Un Achèvement en un Temps Record
Le fait le plus stupéfiant de cette entreprise littéraire demeure sa rapidité d'exécution. Les chroniques historiques rapportent qu'As-Suyuti aurait rédigé l'intégralité de la première moitié du Coran (de la sourate Al-Baqarah jusqu'à la sourate Al-Isra) en l'espace de seulement quarante jours. Cette fulgurance ne sacrifie en rien la rigueur de leur méthodologie d'exégèse, qui repose sur le choix du synonyme exact, l'indication des lectures coraniques divergentes (Qira'at) et l'analyse grammaticale des versets (I'rab) sans jamais noyer le lecteur sous des développements superflus.
Un Héritage Exégétique Universel
Le Style et la Concisité : Une Révolution Pédagogique
Le résultat de cette collaboration asynchrone est un chef-d'œuvre de pédagogie. Le texte de l'exégèse est si concis qu'il compte, selon certaines analyses minutieuses, à peu près le même nombre de mots que le Coran lui-même. C'est précisément par cette limpidité que l'on comprend les caractéristiques propres à cette exégèse, souvent considérée comme la plus étudiée au monde. Elle devient rapidement le manuel de base dans les universités islamiques, d'Al-Azhar en Égypte jusqu'aux confins de l'Asie du Sud-Est.

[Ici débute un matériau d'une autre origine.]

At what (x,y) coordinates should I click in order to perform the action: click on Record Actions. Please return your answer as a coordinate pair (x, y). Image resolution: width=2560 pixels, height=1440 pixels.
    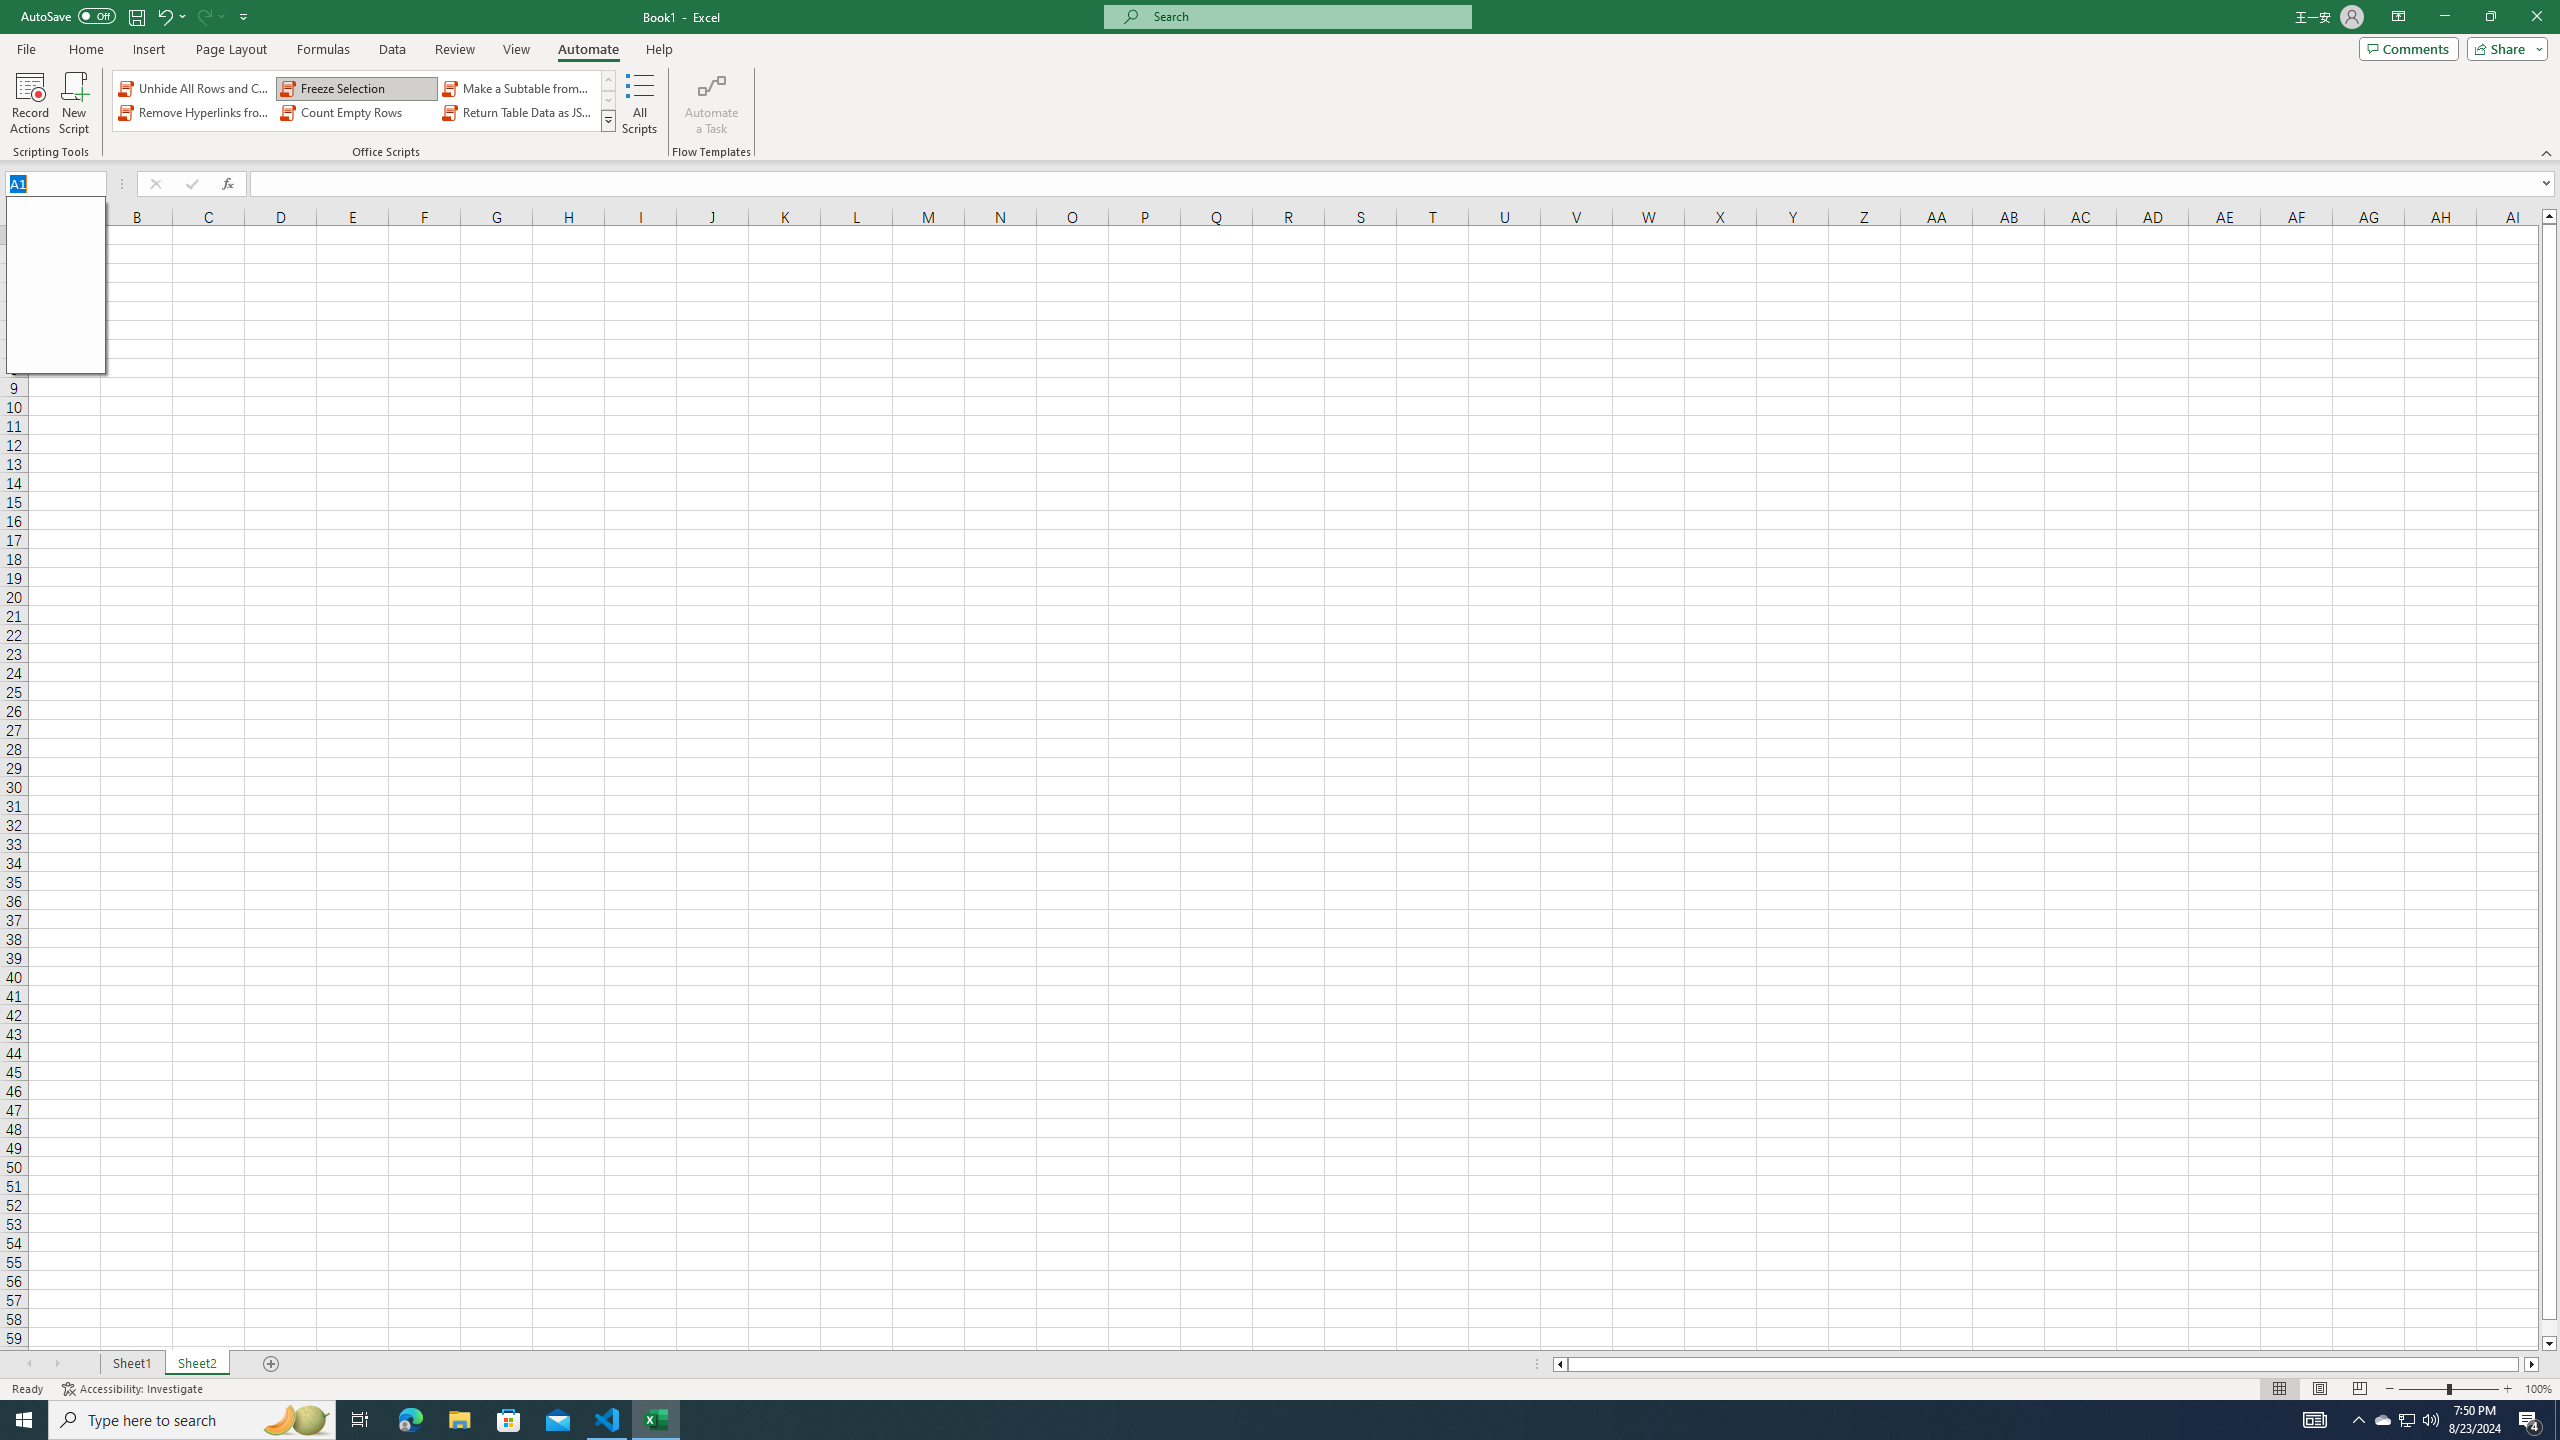
    Looking at the image, I should click on (30, 103).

Une Transmission Ininterrompue
Au fil des siècles, le manuscrit original des "Deux Jalal" (sens littéral de Al-Jalalayn) a été copié, commenté, et imprimé à des millions d'exemplaires. Il a servi de socle à des super-commentaires (Hachiyat) rédigés par d'autres immenses savants. Aujourd'hui, l'œuvre a traversé les frontières linguistiques et temporelles. Pour les chercheurs ou les curieux désireux d'en scruter les pages lumineuses, il est aisé de savoir où consulter ce précieux commentaire de référence de nos jours, que ce soit dans les antiques bibliothèques du monde arabe ou via des éditions critiques modernes. L'histoire du Tafsir al-Jalalayn demeure ainsi l'une des plus belles illustrations de la fraternité savante par-delà la mort, où la plume de l'un vient couronner l'encre de l'autre.